▶ _取り組む課題_:
A. 参照文章では、赤ちゃんを連れ帰った3人のその後がどのように挙げられていますか？それぞれの状況をすべて書き出してください。
B. 参照文章によると、女性が自分では育てないと決めたいちばんの理由は何ですか？
C. 特別養子縁組を希望した女性についての参照文章の最後の文に続けて、その先を書いてください。

▶ _参照文章_:
それでも彼女たちに比べて今回の女性は意志が固いと感じたと真琴氏は言う。
「彼女は自分では育てないと決めて熊本に来ていたと私は思います。いちばんの理由は、自分のお母さんに知られたくないということでした。過干渉に傷ついていましたが、それでもお母さんが好きで、『お母さんにはあなたしかいない』と言われた言葉が深く残っていました。お母さんという壁は越えられないようでした」
誤算は赤ちゃんに深い愛情が湧き上がったこと
だが、女性が自分で育てられるかは別の問題だと真琴氏は言う。
「寮では赤ちゃんは育てられませんし、女性の仕事は不安定でした。ひとりで赤ちゃんを育てるには厳しい環境にいるのも事実です」
女性は事前に特別養子縁組の仕組みを詳しく調べていた。厳しい審査を受けた養親に育てられる方が赤ちゃんにとって幸せだからと、特別養子縁組を希望することを伝えたという。
誤算は赤ちゃんに深い愛情が湧き上がったことだった。女性が声をあげて泣き崩れる姿に真琴氏は接していた。これほど赤ちゃんが可愛く思えてしまうとは考えていなかったと女性は漏らしたという。
赤ちゃんを連れ帰った3人のその後はさまざまだ。赤ちゃんの一時保護を求め児相に連絡した人、一緒に育てると言ってくれたはずの自分の母親との間に軋轢が生じた人、毎日をやっとの思いで乗り越えている人。孤立出産は避けられたものの、育児環境は孤立している。
健氏は「母が翻意することが必ずしもハッピーエンドとは限りません。女性の状況をしっかりと見て、女性はもちろん、赤ちゃんの幸せを考えて具体的に取り組んでいかないといけない」と指摘した。

▶ _提供データ_:
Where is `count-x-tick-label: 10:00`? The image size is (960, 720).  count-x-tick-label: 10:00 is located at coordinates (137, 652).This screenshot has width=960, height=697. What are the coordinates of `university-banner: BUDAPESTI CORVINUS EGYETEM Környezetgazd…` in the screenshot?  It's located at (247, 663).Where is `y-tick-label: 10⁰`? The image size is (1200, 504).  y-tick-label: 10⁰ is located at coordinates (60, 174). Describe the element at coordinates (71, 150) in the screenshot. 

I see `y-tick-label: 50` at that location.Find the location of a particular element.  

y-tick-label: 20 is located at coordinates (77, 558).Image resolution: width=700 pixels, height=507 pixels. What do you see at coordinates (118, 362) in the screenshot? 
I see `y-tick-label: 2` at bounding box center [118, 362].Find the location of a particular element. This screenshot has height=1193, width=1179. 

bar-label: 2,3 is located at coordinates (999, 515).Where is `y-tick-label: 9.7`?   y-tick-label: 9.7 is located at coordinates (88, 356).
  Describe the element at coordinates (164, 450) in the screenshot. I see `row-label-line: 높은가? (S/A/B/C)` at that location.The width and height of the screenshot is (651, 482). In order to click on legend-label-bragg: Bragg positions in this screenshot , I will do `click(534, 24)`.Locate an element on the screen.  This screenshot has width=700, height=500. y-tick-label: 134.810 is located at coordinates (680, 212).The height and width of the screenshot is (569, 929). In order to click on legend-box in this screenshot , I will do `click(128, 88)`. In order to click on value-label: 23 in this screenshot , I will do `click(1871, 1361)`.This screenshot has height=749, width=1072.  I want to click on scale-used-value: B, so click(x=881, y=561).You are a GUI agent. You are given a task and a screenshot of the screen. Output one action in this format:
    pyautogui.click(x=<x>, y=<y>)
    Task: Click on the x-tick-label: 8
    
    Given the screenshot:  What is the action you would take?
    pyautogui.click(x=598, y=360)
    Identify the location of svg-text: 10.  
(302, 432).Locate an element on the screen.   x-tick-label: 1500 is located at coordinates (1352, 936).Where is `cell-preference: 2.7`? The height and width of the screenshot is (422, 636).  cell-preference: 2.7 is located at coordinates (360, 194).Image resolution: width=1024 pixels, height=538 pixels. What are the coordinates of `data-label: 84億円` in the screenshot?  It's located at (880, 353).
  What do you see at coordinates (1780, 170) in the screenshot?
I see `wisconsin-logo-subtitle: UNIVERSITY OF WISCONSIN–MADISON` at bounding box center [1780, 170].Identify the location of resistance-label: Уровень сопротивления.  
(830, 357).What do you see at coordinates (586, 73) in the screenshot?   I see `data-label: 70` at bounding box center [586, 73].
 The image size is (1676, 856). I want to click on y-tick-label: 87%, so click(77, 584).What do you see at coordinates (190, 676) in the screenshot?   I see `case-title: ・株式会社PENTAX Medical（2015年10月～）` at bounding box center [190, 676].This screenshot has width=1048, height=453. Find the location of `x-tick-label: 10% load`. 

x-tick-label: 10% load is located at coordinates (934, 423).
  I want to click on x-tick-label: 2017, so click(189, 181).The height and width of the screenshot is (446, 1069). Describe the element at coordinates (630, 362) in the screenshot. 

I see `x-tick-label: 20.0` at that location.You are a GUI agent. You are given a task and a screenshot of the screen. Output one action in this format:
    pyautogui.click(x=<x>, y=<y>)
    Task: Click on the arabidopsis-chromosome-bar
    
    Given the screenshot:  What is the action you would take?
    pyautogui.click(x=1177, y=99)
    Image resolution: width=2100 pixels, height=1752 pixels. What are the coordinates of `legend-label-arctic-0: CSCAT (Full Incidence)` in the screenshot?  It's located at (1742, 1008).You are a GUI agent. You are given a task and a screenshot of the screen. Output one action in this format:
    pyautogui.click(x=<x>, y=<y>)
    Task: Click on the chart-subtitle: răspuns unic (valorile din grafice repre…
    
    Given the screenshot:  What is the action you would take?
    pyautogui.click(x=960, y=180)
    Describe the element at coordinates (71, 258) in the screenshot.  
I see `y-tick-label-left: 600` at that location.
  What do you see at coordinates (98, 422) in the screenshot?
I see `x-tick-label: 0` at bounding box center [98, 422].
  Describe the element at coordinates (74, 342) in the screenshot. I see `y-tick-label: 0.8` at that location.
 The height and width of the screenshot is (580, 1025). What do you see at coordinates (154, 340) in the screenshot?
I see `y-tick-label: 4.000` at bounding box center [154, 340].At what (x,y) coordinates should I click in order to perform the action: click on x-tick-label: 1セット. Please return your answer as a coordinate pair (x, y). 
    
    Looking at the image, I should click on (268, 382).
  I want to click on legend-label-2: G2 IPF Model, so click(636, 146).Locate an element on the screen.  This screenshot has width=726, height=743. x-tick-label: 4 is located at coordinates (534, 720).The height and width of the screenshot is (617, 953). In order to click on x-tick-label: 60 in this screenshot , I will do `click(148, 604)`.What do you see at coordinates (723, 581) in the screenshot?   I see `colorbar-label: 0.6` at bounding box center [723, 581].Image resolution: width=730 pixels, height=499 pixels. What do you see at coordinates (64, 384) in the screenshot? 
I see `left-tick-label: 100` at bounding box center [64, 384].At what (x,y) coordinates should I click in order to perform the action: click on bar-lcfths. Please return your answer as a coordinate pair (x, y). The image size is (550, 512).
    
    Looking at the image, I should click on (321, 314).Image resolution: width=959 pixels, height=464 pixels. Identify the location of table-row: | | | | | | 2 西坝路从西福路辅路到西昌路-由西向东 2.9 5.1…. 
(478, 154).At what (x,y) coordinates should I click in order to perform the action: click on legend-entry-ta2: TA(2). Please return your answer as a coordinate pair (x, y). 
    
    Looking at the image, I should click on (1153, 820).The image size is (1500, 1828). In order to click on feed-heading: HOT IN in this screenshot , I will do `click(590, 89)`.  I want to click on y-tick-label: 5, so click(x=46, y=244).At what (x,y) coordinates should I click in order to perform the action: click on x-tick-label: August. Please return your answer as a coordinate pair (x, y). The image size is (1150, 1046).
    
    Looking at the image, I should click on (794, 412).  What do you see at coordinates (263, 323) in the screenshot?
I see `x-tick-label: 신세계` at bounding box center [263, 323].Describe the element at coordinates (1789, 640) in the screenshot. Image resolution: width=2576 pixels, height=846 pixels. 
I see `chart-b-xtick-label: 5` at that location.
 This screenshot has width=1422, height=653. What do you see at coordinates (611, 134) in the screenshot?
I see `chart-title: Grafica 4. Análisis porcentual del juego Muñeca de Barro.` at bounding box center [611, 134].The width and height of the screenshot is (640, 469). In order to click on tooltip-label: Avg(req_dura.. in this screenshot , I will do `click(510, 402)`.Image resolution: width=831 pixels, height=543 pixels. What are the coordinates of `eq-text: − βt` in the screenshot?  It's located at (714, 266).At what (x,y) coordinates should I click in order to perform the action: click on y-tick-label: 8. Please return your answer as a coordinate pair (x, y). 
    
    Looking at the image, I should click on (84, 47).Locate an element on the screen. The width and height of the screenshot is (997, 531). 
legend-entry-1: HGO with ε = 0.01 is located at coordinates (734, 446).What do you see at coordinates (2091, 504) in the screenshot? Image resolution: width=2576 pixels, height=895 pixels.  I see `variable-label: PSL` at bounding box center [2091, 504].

▶ _解答_:
A.
・赤ちゃんの一時保護を求め児相に連絡した人
・一緒に育てると言ってくれたはずの自分の母親との間に軋轢が生じた人
・毎日をやっとの思いで乗り越えている人

B. 自分のお母さんに知られたくないということでした。

C.
赤ちゃんに「可愛いね」「大事だよ」と話しかける看護師たち
新生児室の赤ちゃんたちが家族に抱かれて退院していく中、この赤ちゃんの滞在は1カ月が過ぎた。看護師たちは「可愛いね」「大事だよ」と話しかけ、名前を呼びながらお世話をした。「大事だよ」という言葉には慈恵病院に託して去った母を代弁する気持ちがある。看護師の山村麻未氏は「赤ちゃんはまだ目が見えるわけではないですが、声がけをすると笑ったりじっと目を見てくれたりします。赤ちゃんの豊かな表情は大人の心を動かします。これから、たくさんの人に可愛がってもらえることを願っています」と話した。
ある午後、赤ちゃんは児相の職員に抱かれて慈恵病院を出発した。ひとりで社会に出て行く赤ちゃんを、報道を見た人から贈られた新品のベビー服を着せて送り出した。
今後、赤ちゃんにとっての幸せな環境の整備、そして出自情報の取り扱いや管理をどのようにしていくか。「実母と赤ちゃんのつながりを途切れさせないことが最も重要だ」と健氏は強調した。